龍谷大学大学院経営学研究科は、1966年(昭和41年)経営学部開設を基礎として、1982年(昭和57年)に設置されました。以来40年近くにわたり、一般学生から社会人、そして近年では、大連外国語大学日本語学院との提携等により多くの留学生まで幅広く受け入れ、優秀な人材を輩出してまいりました。
本研究科では、建学の精神をふまえつつ、経営学の高度で専門的な知識を会得するための研究の推進および応用能力の涵養を通じて、複雑な構造と機能をそなえた現代社会の要請にこたえる専門職業人および研究者の育成を教育理念・目的として掲げ、修士課程および博士後期課程を設置しています。
周知のように、私たちは現在、国際紛争による世界秩序の動乱、地球環境問題に起因する異常気象、AIを始めとする科学技術の目ざましい発展がもたらす功罪など、激しく変化する、先行きが不透明な時代を生きています。もちろん、企業に代表される組織も環境内的存在であるので、その運営に携わるリーダーや管理者は、こうした現代の乱流的な時代に組織をうまく適応させ、その存続を目指さなければなりません。
そのためにリーダーに求められるのは、全体状況を俯瞰的に捉え、問題の本質を迅速かつ的確に見抜く「洞察力」、雑多な情報を整理し概念化したうえで、問題解決のための斬新なアイデアを創出する「構想力」、創出されたアイデアを具現化しタイムリーに実行する「決断力」といった創造的で革新的なスキルである、と考えられます。

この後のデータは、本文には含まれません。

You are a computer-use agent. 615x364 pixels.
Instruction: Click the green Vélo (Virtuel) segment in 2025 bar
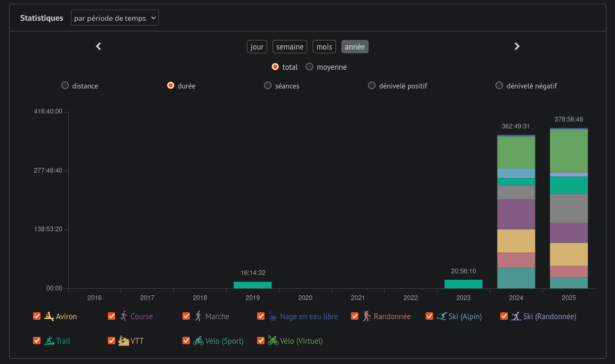[569, 150]
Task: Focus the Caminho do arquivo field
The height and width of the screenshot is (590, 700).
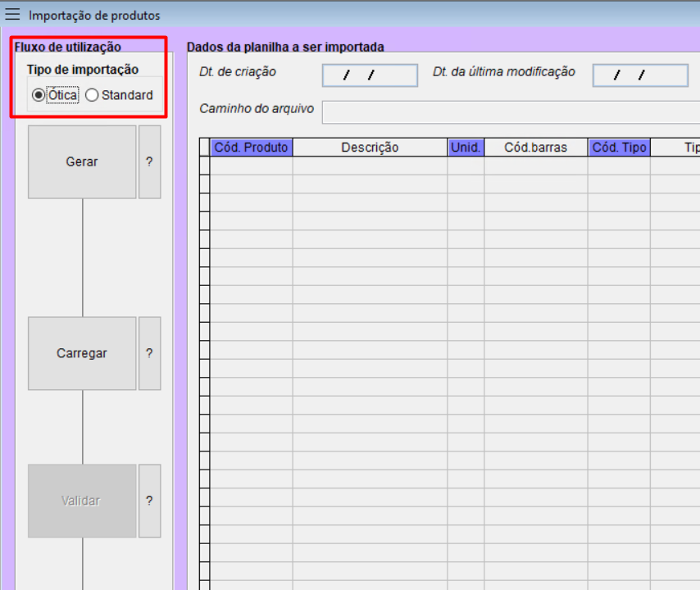Action: click(x=510, y=112)
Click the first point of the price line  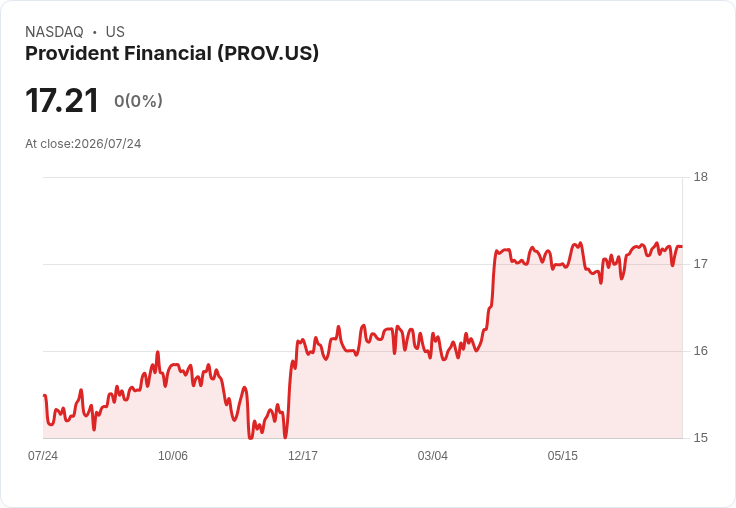point(44,395)
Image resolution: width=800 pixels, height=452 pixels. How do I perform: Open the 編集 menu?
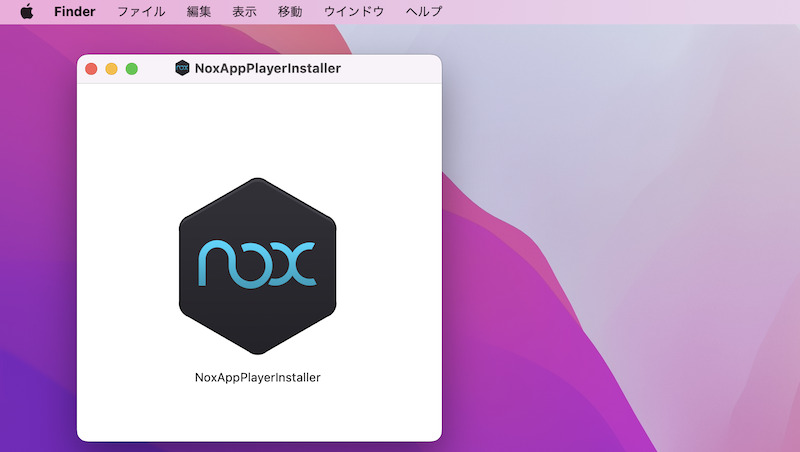pyautogui.click(x=199, y=12)
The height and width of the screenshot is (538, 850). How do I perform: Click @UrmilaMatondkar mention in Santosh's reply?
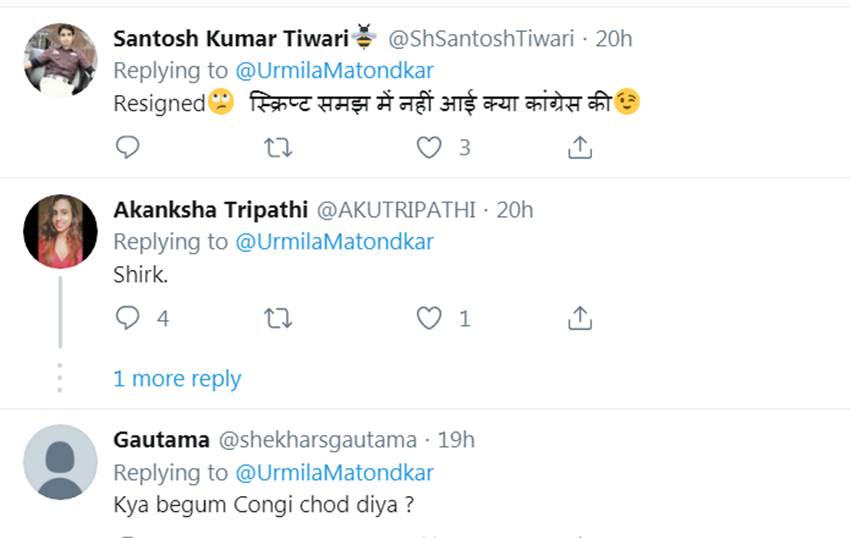tap(334, 71)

もちろん、これら組織のリーダーや上位の管理者に求められるスキルは、直観的・感覚的属性を内包しているので、本来かなりの実務経験を積まなければ身に付きません。とはいえ、こうしたセンスや感性が問われるスキルも(例えば、全体状況を俯瞰的に捉えるために経営戦略論の知見が有用であるように)、しっかりとした知識や理論的な基盤なしには効果的に発揮することができないことも事実です。その意味で、高度な専門知識を修得することには大いに意義があるのです。

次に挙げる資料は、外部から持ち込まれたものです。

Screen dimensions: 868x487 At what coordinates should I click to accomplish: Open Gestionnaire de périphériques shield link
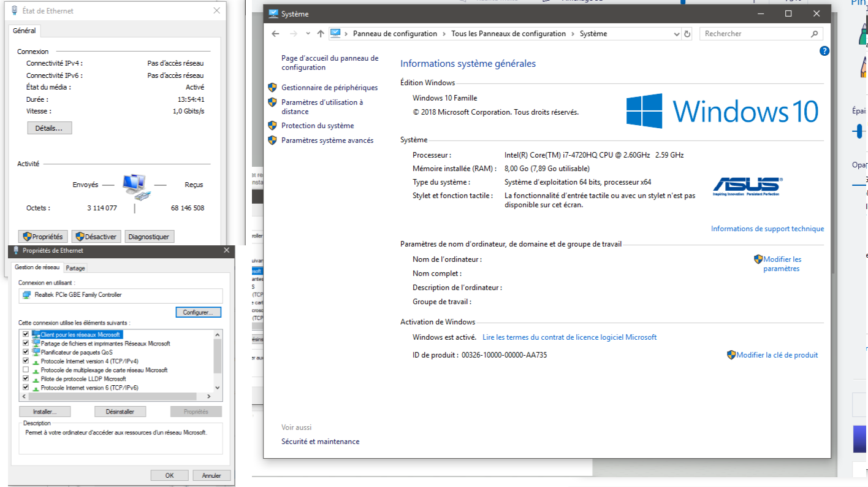(x=329, y=88)
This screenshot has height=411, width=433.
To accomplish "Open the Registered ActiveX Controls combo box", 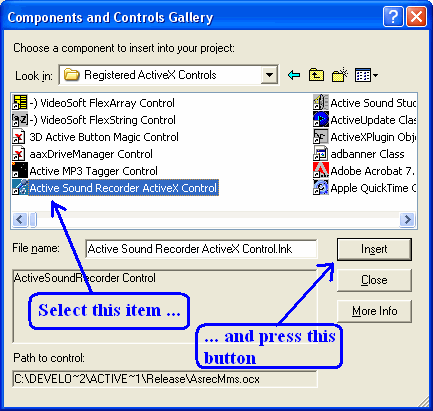I will [169, 75].
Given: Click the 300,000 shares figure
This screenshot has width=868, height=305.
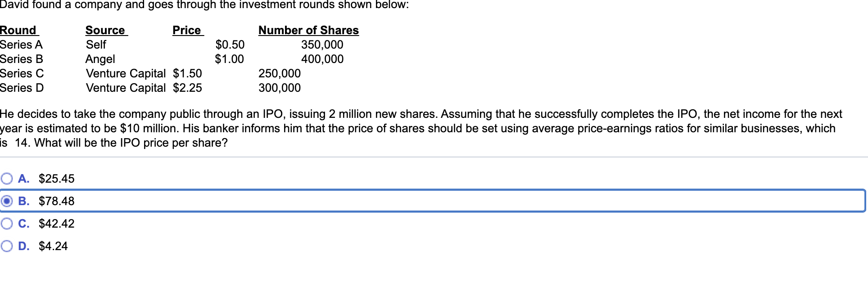Looking at the screenshot, I should pos(279,88).
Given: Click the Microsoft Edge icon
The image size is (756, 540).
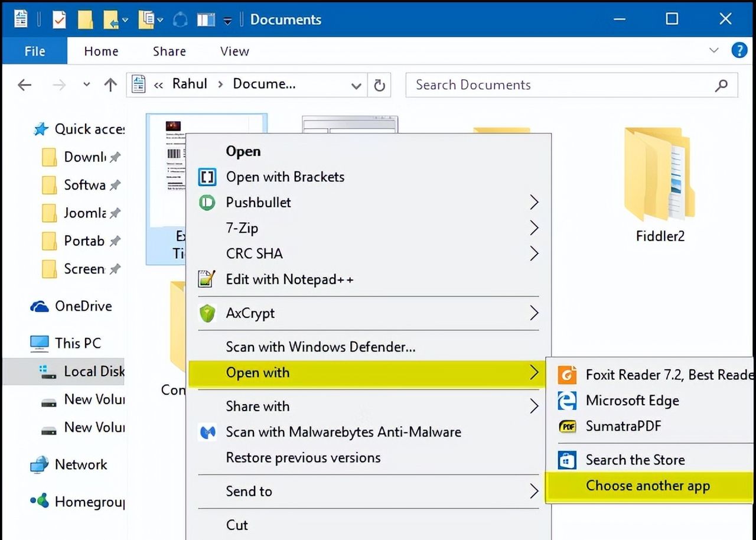Looking at the screenshot, I should click(x=567, y=401).
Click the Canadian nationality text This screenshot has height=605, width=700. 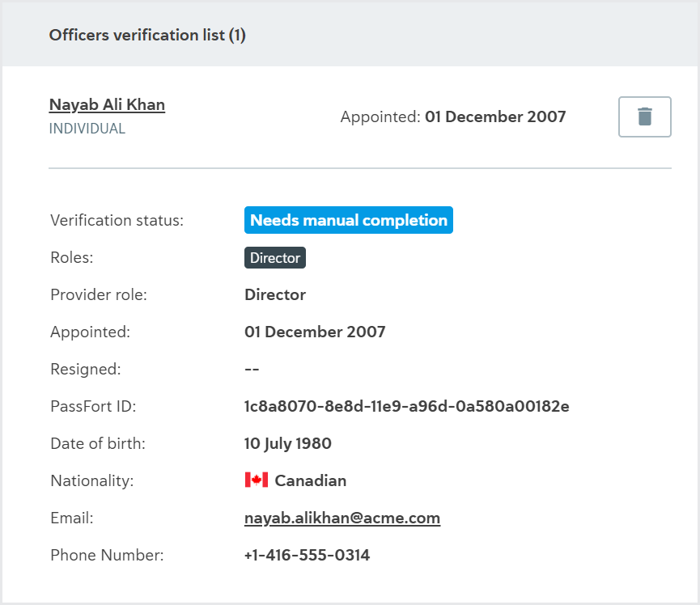coord(310,480)
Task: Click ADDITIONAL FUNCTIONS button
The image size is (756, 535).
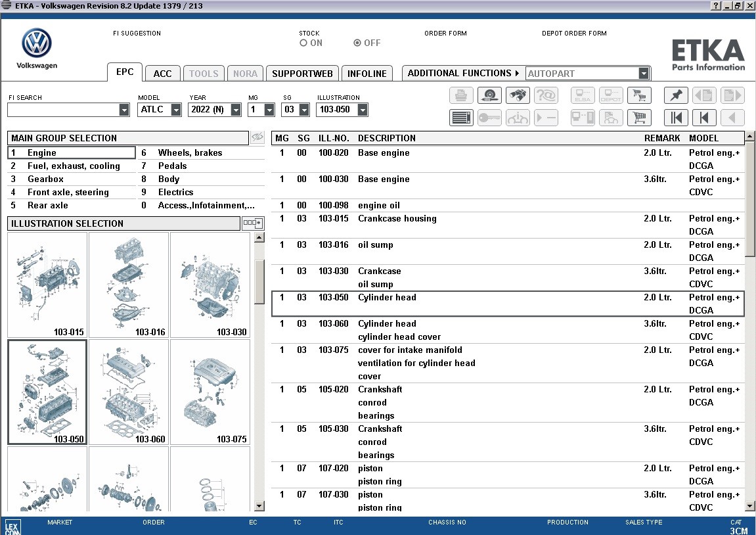Action: pos(463,74)
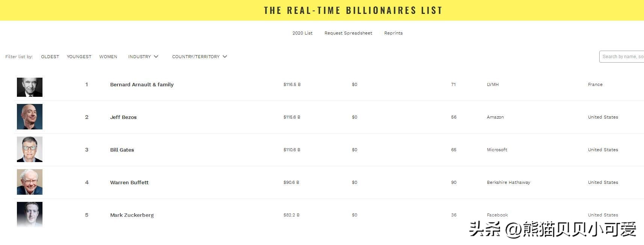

このようなことから、本研究科では、有能な組織リーダーを育成することに力点を置いたカリキュラムを編成しております。その一例として、指導教員から専門的な知識や理論をより深く学べるように「演習」を週2回開講している点をあげることができます。これからも、本研究科で修得した専門的・理論的な知識が将来の実務経験に活かされ、卓越した実践的スキルを有するリーダーへと成長できるように、より良いカリキュラムの編成に努めていきたいと考えております。